I shall begin by giving a short account of the views of
earlier writers on this subject, and of the status of the dream-problem in
contemporary science; since in the course of this treatise I shall not
often have occasion to refer to either. In spite of thousands of years of
endeavor, little progress has been made in the scientific understanding
of dreams. This fact has been so universally acknowledged by previous
writers on the subject that it seems hardly necessary to quote individual
opinions. The reader will find, in the works listed at the end of this
work, many stimulating observations, and plenty of interesting material
relating to our subject, but little or nothing that concerns the true
nature of the dream, or that solves definitely any of its enigmas. The
educated layman, of course, knows even less of the matter.
The conception of the dream that was held in
prehistoric ages by primitive peoples, and the influence which it may have
exerted on the formation of their conceptions of the universe, and of the
soul, is a theme of such great interest that it is only with reluctance
that I refrain from dealing with it in these pages. I will refer the
reader to the well-known works of Sir John Lubbock (Lord Avebury), Herbert
Spencer, E. B. Tylor, and other writers; I will only add that we shall not
realize the importance of these problems and speculations until we have
completed the task of dream- interpretation that lies before us.

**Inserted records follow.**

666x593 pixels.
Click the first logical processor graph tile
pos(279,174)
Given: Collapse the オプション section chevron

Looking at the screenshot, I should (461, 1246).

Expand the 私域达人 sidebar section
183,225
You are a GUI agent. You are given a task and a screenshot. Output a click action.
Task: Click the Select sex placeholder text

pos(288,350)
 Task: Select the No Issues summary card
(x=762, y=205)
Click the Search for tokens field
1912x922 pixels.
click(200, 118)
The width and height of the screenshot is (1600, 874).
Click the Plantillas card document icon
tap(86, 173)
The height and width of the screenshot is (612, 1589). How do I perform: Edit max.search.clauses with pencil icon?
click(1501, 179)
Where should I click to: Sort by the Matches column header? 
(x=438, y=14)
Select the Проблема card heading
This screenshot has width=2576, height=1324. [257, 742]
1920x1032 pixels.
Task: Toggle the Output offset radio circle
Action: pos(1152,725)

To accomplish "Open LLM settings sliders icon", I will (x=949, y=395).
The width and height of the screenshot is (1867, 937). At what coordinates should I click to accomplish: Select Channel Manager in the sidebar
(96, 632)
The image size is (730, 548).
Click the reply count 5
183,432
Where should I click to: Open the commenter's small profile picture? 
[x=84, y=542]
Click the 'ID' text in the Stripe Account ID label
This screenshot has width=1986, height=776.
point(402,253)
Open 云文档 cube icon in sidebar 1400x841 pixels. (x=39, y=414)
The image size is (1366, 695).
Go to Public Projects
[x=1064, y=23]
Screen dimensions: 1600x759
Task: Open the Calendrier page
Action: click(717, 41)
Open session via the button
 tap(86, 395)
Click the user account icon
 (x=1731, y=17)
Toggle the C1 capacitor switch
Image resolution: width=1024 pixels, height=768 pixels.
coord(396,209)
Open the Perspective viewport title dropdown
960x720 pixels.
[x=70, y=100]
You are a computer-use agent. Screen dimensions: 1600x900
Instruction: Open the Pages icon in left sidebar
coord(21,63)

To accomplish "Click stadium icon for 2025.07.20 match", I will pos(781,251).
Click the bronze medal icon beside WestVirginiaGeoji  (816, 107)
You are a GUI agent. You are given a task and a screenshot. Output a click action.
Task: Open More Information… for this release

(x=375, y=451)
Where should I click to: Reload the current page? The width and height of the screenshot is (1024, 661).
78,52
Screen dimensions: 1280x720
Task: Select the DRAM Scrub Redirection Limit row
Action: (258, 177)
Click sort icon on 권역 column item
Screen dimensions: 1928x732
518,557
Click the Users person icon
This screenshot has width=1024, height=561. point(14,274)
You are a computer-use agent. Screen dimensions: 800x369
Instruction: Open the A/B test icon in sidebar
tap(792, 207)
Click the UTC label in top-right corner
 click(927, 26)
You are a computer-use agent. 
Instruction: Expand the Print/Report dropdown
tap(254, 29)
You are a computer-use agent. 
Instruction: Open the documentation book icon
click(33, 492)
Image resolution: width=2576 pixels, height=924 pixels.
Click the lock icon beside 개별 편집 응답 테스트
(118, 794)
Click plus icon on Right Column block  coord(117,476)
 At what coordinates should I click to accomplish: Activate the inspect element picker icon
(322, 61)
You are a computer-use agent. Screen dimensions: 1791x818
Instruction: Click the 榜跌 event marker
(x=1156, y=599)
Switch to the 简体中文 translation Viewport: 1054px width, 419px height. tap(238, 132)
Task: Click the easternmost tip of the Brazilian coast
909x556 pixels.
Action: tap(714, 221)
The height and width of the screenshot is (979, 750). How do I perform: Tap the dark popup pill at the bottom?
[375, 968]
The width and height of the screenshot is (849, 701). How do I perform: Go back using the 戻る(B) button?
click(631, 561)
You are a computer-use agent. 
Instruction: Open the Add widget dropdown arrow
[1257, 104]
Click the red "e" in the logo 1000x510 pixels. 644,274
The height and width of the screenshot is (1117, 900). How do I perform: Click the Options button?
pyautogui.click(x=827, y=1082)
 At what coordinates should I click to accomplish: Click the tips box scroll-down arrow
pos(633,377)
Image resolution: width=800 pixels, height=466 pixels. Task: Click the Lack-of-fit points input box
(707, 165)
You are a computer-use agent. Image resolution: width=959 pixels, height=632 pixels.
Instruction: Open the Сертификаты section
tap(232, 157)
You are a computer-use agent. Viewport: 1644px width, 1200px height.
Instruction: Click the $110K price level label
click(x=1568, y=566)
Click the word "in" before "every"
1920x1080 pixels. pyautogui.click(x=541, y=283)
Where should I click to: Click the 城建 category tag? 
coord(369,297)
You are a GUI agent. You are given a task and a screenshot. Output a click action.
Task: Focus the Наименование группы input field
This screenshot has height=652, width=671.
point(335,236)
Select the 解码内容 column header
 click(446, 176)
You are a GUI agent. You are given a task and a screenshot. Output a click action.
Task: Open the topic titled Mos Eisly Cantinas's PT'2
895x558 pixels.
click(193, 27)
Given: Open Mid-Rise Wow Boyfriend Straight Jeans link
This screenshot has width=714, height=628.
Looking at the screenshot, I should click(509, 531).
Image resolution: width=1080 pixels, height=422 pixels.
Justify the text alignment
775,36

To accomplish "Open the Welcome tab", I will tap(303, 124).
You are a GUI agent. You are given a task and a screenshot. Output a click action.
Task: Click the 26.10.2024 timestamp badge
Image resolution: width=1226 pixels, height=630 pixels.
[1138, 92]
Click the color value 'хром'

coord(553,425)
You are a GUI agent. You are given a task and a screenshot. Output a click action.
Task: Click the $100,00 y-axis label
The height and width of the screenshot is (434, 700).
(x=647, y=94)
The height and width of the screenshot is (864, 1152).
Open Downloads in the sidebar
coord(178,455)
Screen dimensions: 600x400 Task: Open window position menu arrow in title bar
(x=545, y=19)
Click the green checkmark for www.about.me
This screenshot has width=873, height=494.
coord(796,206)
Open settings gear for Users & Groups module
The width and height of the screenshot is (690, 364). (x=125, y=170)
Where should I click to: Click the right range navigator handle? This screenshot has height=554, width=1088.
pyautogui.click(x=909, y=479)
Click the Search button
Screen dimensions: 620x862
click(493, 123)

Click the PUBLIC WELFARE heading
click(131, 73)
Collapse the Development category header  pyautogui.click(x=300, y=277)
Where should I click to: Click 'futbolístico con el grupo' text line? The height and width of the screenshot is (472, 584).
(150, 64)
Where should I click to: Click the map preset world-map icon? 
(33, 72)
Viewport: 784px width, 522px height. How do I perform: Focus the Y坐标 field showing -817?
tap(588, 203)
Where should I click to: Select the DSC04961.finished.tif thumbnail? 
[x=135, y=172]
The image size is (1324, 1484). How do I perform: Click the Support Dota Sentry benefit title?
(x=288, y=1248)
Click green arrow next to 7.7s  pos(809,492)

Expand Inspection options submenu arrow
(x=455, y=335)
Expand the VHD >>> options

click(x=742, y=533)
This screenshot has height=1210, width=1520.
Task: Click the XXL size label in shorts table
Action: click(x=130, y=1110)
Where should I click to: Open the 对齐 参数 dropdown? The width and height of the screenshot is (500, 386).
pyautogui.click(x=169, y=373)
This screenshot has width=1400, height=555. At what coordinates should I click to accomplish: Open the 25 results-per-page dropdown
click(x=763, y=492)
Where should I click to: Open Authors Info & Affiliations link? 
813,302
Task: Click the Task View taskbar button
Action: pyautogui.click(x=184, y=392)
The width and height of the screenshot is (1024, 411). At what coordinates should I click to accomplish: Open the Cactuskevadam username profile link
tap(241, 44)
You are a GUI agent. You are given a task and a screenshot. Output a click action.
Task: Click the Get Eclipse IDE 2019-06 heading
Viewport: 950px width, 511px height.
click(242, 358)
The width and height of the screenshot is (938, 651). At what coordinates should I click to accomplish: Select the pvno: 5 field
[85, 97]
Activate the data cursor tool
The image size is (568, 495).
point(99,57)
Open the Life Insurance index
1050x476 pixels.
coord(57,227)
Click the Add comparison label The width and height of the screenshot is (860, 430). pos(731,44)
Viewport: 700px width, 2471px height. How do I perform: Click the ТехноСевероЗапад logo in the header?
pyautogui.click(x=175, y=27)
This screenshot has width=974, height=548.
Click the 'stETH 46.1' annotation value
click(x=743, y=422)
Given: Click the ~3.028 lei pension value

A reminiscence of the concept of the dream that was
held in primitive times seems to underlie the evaluation of the dream
which was current among the peoples of classical antiquity. * They took it
for granted that dreams were related to the world of the supernatural
beings in whom they believed, and that they brought inspirations from the
gods and demons. Moreover, it appeared to them that dreams must serve a
special purpose in respect of the dreamer; that, as a rule, they predicted
the future. The extraordinary variations in the content of dreams, and in
the impressions which they produced on the dreamer, made it, of course,
very difficult to formulate a coherent conception of them, and
necessitated manifold differentiations and group-formations, according to
their value and reliability. The valuation of dreams by the individual
philosophers of antiquity naturally depended on the importance which they
were prepared to attribute to manticism in general.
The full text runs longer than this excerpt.